Tiba-tiba, pohon itu mengeluarkan cahaya yang lebih terang dari sebelumnya, dan bunga-bunga di sekitar mereka mulai mekar dengan sendirinya, menyebarkan wewangian yang begitu harum, seakan seluruh dunia berbisik.

“Sekarang,” suara itu berkata, “kalian harus memilih. Kembali dan simpan kata-kata ini dalam hati kalian, atau teruskan perjalanan kalian menuju pencarian yang lebih dalam. Tetapi ingatlah—setiap kata yang kalian ucapkan akan membawa perubahan, tak peduli seberapa kecil.”

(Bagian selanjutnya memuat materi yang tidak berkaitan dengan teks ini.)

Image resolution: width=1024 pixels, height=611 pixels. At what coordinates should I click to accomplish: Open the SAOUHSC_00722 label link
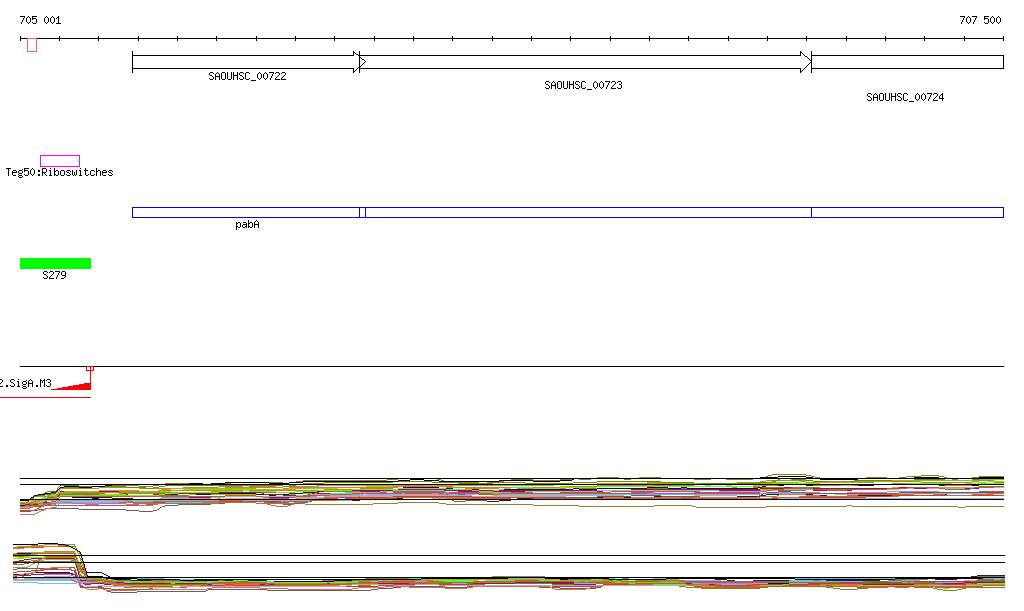coord(247,76)
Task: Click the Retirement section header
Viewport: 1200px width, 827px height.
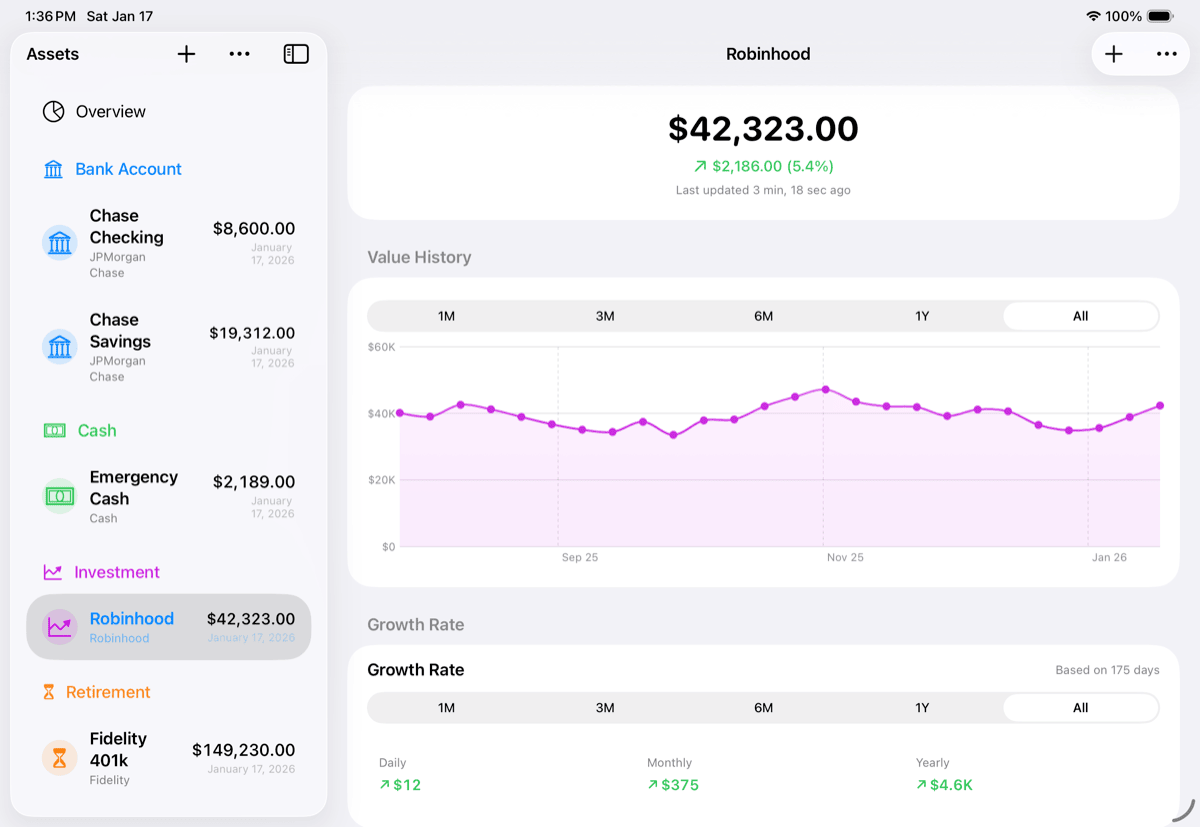Action: pos(108,692)
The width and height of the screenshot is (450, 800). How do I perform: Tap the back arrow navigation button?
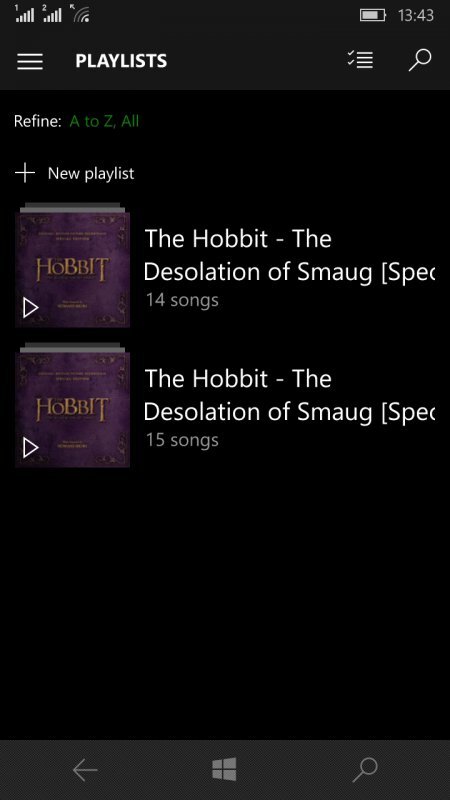tap(85, 770)
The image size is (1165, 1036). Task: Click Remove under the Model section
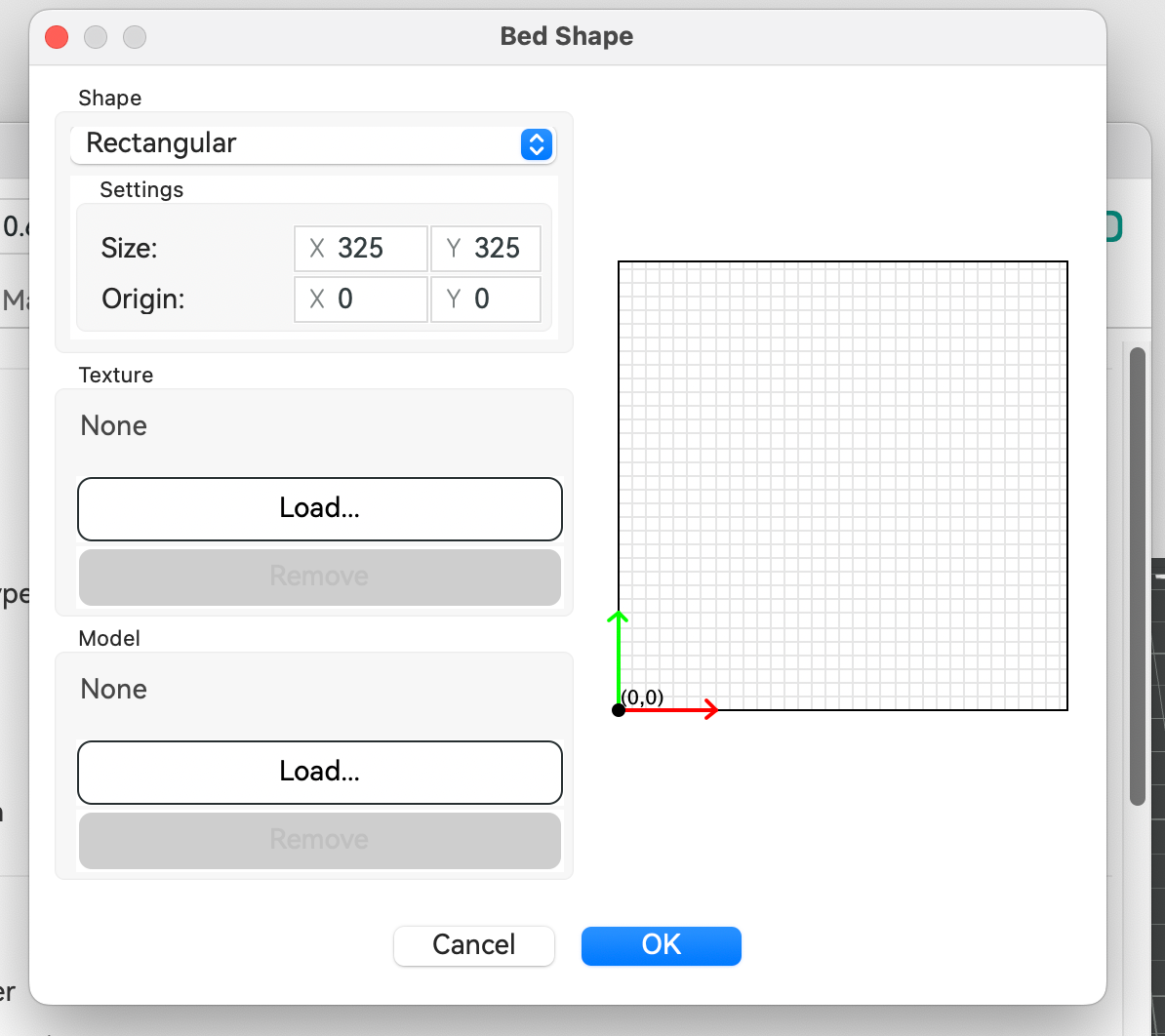[320, 840]
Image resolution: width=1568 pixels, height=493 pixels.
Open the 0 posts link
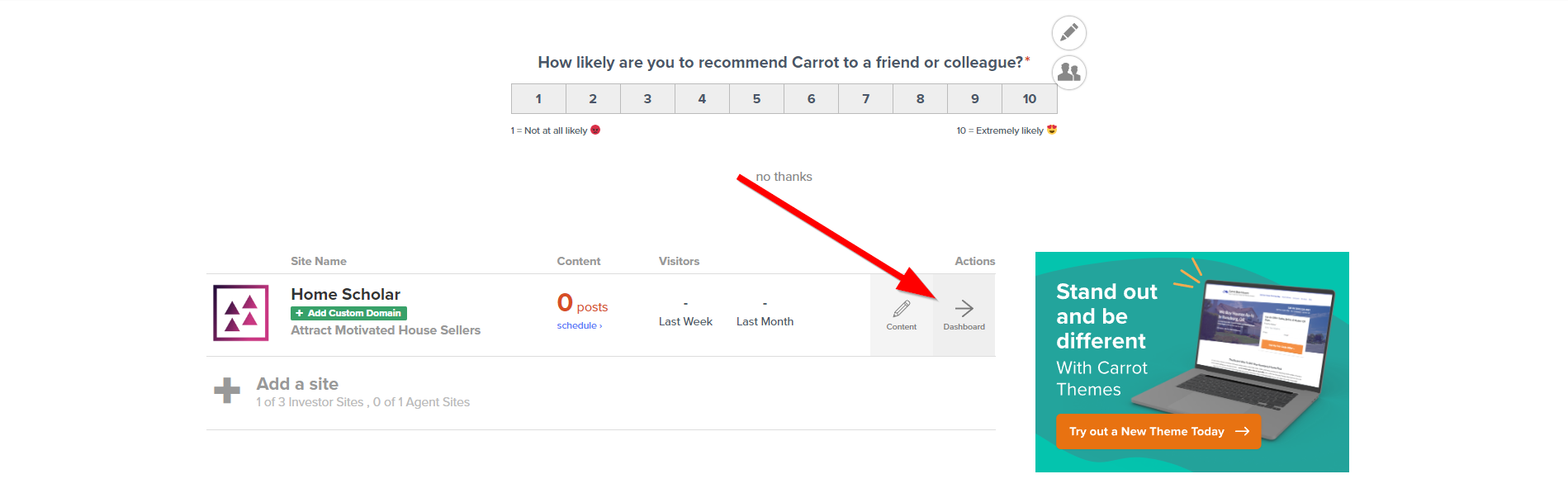point(582,303)
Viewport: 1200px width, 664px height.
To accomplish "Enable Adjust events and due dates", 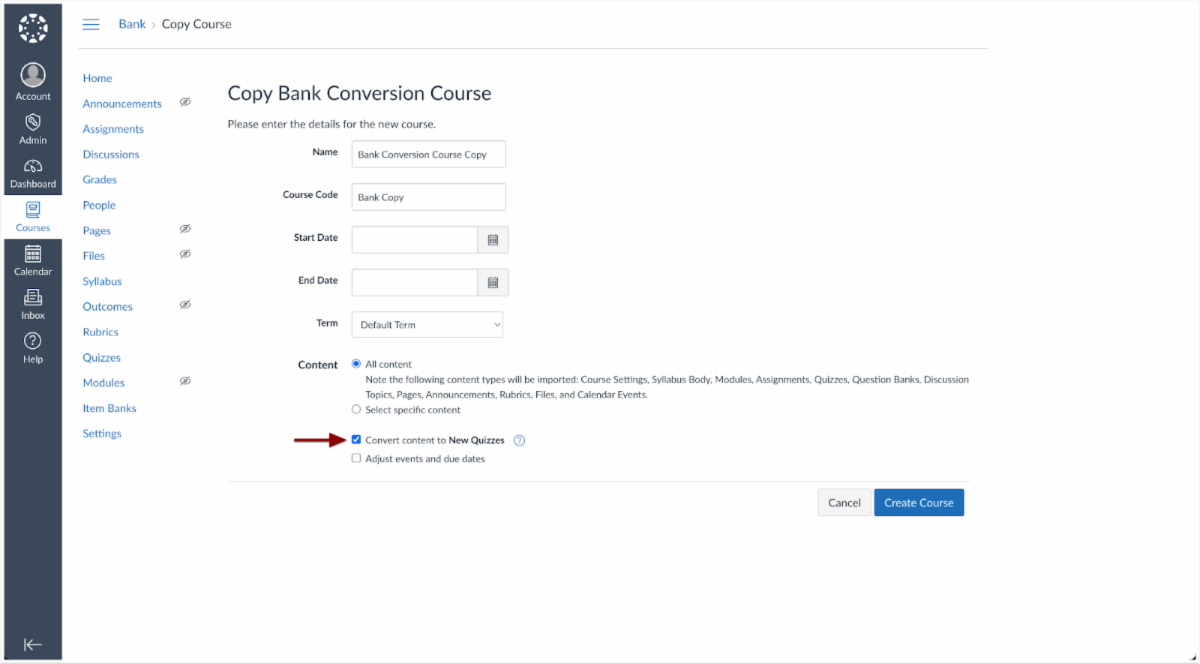I will (x=356, y=459).
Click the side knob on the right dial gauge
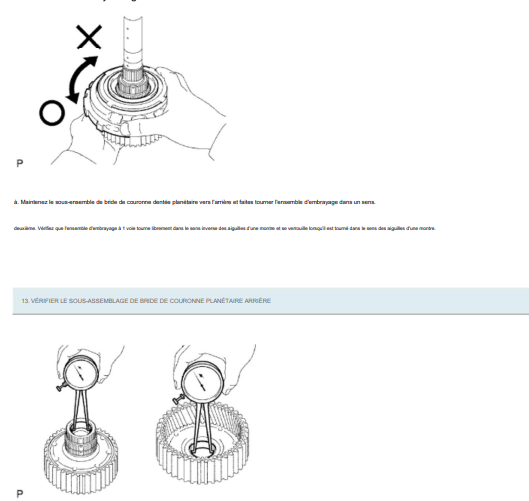The height and width of the screenshot is (501, 529). (178, 400)
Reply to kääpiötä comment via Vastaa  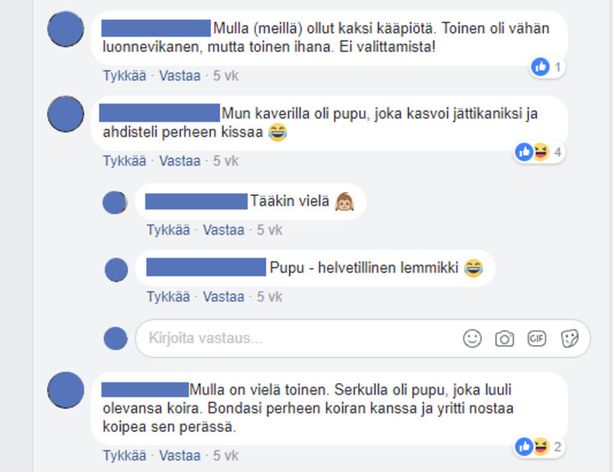[179, 75]
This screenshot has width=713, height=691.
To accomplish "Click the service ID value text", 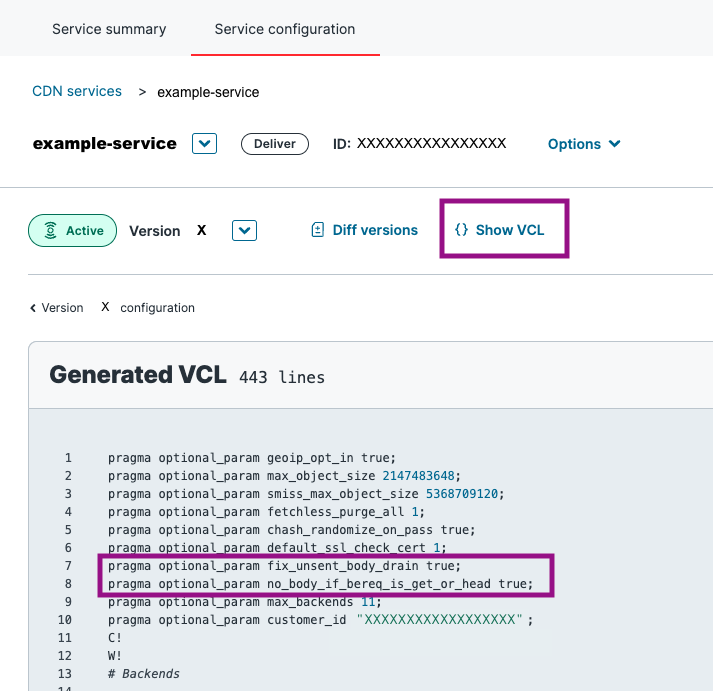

Zarah dan Elvar saling menatap. Mereka tahu, pilihan ini bukan hanya tentang kata-kata yang mereka bawa. Ini tentang perjalanan mereka, tentang siapa mereka menjadi, dan tentang apa yang mereka percayai.

Zarah akhirnya mengangguk, senyum tipis muncul di bibirnya. “Aku siap,” katanya dengan penuh keyakinan.

“Dan aku juga,” jawab Elvar, suaranya lebih tegas dari sebelumnya.

Saat mereka mengangkat kaki untuk melangkah lebih jauh ke dalam dunia yang penuh cahaya ini, mereka tahu bahwa apapun yang terjadi, kata-kata yang mereka temukan akan tetap mengarahkan mereka. Dunia mungkin penuh dengan kegelapan dan ketidakpastian, tetapi mereka sudah memiliki kunci untuk membukanya: Keberanian untuk berbicara, dan hati yang tidak pernah berhenti berharap.

Dan dengan itu, mereka berjalan menuju cakrawala yang tak terduga, meninggalkan bayangan-bayangan yang pernah mengejar mereka, untuk mencari dunia yang lebih luas, lebih terang, dan lebih penuh makna—dimana kata-kata mereka akhirnya menjadi hidup.

 

Jadi, gimana? Setelah baca cerita ini, kamu mulai mikir kan, betapa pentingnya kata-kata dalam hidup kita? Kadang, kata-kata bisa jadi kekuatan terbesar, tapi juga bisa jadi hilang begitu aja. Tapi yang pasti, kadang kita harus berani buat cari tahu apa yang hilang itu.

Semua perjalanan, baik atau buruk, bakal bawa kita ke tempat yang lebih terang, asal kita nggak takut buat nyoba. Jadi, teruslah bicara, teruslah berjuang, dan jangan pernah takut buat menemukan makna dari setiap kata yang kamu ucapkan. Karena, siapa tahu, mungkin kata-kata itu yang akhirnya bakal menyelamatkan dunia.